29 Mayıs tarihli sosyal medya paylaşımlarına bakınız. Ana muhalefetin genel başkanı arka planda Fatih Sultan Mehmet Han’ı, ön plana Mustafa Kemal Atatürk’ü, sağ yana koca İstanbul’un hırsızlık iddiasıyla sorgulanan eski başkanının resmini birleştirmiş. Resmin altında yarısına inanmadıkları 6 ok ile kendi adı ve imzası var. Mesaj metninde kutlama yok… “Bu kadim kente yıllarca ihanet edenlere, iradesini yok sayanlara, şehr-i eminine zulmedenlere karşı İstanbul’umuzu yeniden hak ettiği özgürlüğe taşıyacağız….” diyor delege iradesi şaibeli kurultayla eline verilen genel başkan.
Ellerini kıçının üstüne koyarak Fatih Sultan Mehmet’in türbesini ziyarete giden “sabık şehremininin hususî ikbali ve istikbali için 29 Mayısı, Fatih’i ve Atatürk’ü suistimal etmenin daniskasıdır o fotoğraf… Yalnızca muhalefetin genel başkanı değil, aynı zihniyetin yandaşlarından ve candaşlarından ünlü besleme yazarlar, şairler ile şişkin yapılı sanatçı dedikleri kitle şovmenlerinin hiç birinin kutlama mesajı yok. Oysa kahir ekseriyeti Fatih’in İstanbul’undan ekmek yiyor.
Siyasi polemiklere girmek istemediğimiz için daha keskin yazmayı gerekli görmüyoruz. 1997'de İstanbul'un iradesini temsil eden reisi sadece şiir okudu diye hapse atanları nasıl da alkışlıyordunuz…
Şimdi Kurban Bayramı geliyor; hepsi birden hayvan hakları üzerine ahkam kesecekler… Bu konuda ön yargılı değiliz. Bilakis geçmişlerini biliyoruz.
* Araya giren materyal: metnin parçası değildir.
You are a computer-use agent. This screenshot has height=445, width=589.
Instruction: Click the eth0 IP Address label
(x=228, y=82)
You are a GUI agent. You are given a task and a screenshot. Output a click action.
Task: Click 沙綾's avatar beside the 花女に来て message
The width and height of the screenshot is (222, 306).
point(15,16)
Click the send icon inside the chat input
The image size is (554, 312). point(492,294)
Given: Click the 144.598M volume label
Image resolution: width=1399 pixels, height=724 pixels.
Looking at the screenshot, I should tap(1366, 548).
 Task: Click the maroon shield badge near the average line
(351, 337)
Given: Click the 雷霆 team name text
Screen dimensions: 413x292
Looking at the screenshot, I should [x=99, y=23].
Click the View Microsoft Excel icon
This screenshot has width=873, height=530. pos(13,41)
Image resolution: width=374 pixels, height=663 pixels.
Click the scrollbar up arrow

İstanbul’un işgalinde İngilizlerle bayram edenlerin kim olduklarını da biliyoruz. Bu vatanı kurtarmak için Türk milletinden binlerce şehit verilirken onların dedeleri İstanbul’dan yer kapma yarışında olup mandacılar olarak bayram edenlerdi. Her millî ve dinî bayram onlara zulüm gibi geliyor. Dini bayramlara itiraz etmeme sebebini de bayramları tatil fırsatı olarak görmeleri olduğunu itiraf edenlerden anlıyoruz. Yoksa laik ülkede dini bayram olmaz derlerdi. İşte böyle iki yüzlülüklere de tahammülüm yok. Ayasofya'nın ibadete açılmasına karşı çıkma sebeplerini bu satırlara sığdırmak imkânsız. Batı komşumuz bile o kadar karşı değil diyesi geliyor insanın.
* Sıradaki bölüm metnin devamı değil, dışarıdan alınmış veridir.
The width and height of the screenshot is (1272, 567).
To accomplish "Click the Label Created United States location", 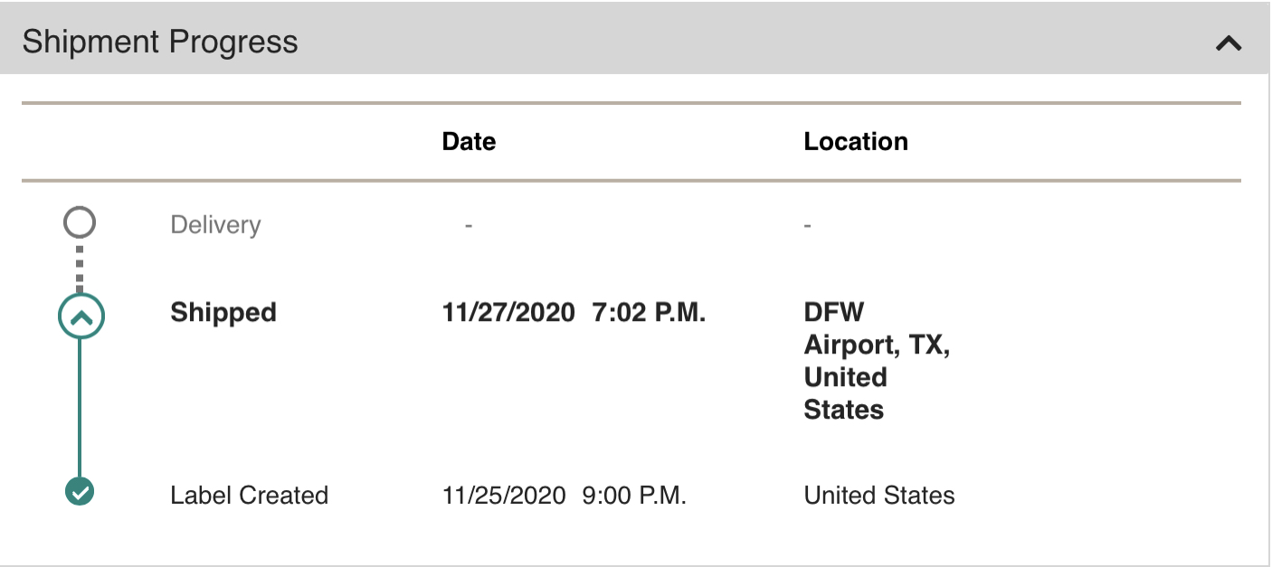I will 878,496.
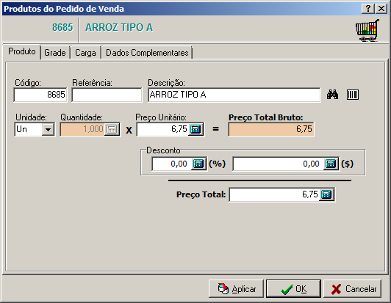The width and height of the screenshot is (391, 303).
Task: Switch to the Grade tab
Action: (x=55, y=53)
Bayramların aziz Türk milletinin ruhuna, değerlerine, törelerine uygun biçimde kutlanması kadar doğal bir şey yoktur.
Biz herşeye rağmen bayramlarda birleşelim, canlanalım, mutlu ve esenlik içinde değerlerimizi gelecek nesillere daha güzel aktaralım.